Tasks:
a. Answer these questions from the forum discussion, one per line:
(i) What kind of translation was the interview read in, according to the first comment?
(ii) What kind of services does the first comment say the US still supports?
(iii) How many points does the reply that follows the first comment show?
b. Extend the forum discussion about the interview, picking up right after its final sentence.

Selected extract:
——————

I read the entire interview, and while it was a browser translation, I didn't get the same sense from it as OP. It reads to me like standard commentary from someone who works in secure services.

The comment about the US was more about the fact that they wouldn't have the same obligations to expose users or implement backdoors as what this regulation is asking, and that's true. The US is still (thankfully) supportive of E2EE services. How long that lasts is unknown, but it is still nonetheless true right now.

And calling the politicians lazy bureaucrats, etc.? I call Democrats stuff like that all the time.

He's said some other potentially problematic things, depending on how you read them, but this seems pretty innocuous and in line with what I'd expect from someone in his position.

[–] [email protected] 17 points 1 month ago

Bereaucrats being lazy is a common theme, for a reason. I don't get people who act like this isn't a well-known common issue, in pretty much any government.

[–] [email protected] 3 points 1 month ago

The comment about the US was more about the fact that they wouldn't have the same obligations to expose users or implement backdoors as what this regulation is asking, and that's true.

——————

Entries supplied:
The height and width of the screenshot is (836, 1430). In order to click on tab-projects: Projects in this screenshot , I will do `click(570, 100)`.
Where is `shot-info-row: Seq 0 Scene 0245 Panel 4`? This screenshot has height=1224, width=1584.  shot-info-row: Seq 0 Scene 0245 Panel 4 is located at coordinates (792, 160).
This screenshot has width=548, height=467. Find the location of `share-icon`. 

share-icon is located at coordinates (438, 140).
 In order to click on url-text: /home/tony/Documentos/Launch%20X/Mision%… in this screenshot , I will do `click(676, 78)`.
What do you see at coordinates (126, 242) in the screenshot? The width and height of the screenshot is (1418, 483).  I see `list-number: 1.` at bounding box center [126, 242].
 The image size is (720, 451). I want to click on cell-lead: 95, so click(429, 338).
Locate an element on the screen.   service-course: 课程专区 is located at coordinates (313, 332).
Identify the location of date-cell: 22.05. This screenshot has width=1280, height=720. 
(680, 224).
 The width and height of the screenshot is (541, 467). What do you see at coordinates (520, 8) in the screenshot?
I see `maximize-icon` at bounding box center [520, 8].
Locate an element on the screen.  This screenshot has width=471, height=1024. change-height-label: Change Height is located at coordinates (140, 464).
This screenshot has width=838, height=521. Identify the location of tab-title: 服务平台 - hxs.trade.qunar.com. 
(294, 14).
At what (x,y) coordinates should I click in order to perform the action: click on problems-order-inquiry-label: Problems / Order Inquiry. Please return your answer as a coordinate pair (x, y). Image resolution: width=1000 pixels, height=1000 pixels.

——————

List of answers:
a.
(i) A browser translation.
(ii) E2EE services.
(iii) 17 points.

b.
true true, not the same ones, different ones. like national security letters and warrants and the like

[–] [email protected] 29 points 1 month ago (1 children)

I'll never understand the hate boner people on the internet have for this guy.

[–] [email protected] 7 points 1 month ago (1 children)

He said he supported one of Trump's staff picks once and hoped the person would do a good job.

God forbid 🙄🙄

[–] [email protected] 6 points 1 month ago (1 children)

I mean yeah, because that pick did have a good track record.

[–] [email protected] 6 points 1 month ago* (last edited 1 month ago) (1 children)

Andy said something positive that was vaguely related to Trump, that means he's bad now m'kay

Anyway, back to reality...

For those unaware, Gail Slater is the supposedly "controversial" Trump pick. She's done some good work it seems, and from what I've read about her thus far (not just on wikipedia), she takes a very objective and fact-based approach to her cases.

[–] [email protected] 2 points 1 month ago (1 children)

If you go work for a Nazi, you're a Nazi.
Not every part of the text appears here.